Reproduce without change the lines in the material below that run from the one with "The image size is (1512, 804)." to the end, and nothing more.

++++++++++

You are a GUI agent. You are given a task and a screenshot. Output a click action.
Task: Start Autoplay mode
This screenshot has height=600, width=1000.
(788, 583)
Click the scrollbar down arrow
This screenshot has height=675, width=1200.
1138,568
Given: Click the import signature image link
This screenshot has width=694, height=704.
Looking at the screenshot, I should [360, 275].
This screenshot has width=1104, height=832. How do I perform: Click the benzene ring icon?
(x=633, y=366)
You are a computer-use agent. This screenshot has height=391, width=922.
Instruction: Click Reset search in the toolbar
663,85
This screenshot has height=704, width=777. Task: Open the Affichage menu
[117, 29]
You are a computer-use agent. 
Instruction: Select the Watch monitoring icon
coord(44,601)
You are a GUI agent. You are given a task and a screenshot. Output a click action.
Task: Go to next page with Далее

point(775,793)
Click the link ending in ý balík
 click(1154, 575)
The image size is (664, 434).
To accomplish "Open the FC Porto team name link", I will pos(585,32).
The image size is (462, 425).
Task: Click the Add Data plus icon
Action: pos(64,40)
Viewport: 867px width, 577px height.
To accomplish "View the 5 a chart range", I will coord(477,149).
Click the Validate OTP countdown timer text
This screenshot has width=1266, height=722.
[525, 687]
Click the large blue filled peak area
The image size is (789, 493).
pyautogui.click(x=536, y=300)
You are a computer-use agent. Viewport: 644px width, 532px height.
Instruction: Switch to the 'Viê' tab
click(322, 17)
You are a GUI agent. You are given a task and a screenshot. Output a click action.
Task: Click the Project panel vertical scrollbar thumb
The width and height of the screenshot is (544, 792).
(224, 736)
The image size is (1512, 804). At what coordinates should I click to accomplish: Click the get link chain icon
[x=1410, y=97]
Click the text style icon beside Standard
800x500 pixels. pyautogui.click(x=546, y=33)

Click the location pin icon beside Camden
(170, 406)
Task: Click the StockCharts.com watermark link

++++++++++

* [The completed task]:
The image size is (1512, 804). At what coordinates should I click to accomplish: Click the get link chain icon
[x=1410, y=97]
Click the text style icon beside Standard
800x500 pixels. pyautogui.click(x=546, y=33)

Click the location pin icon beside Camden
(170, 406)
Task: Click the StockCharts.com watermark link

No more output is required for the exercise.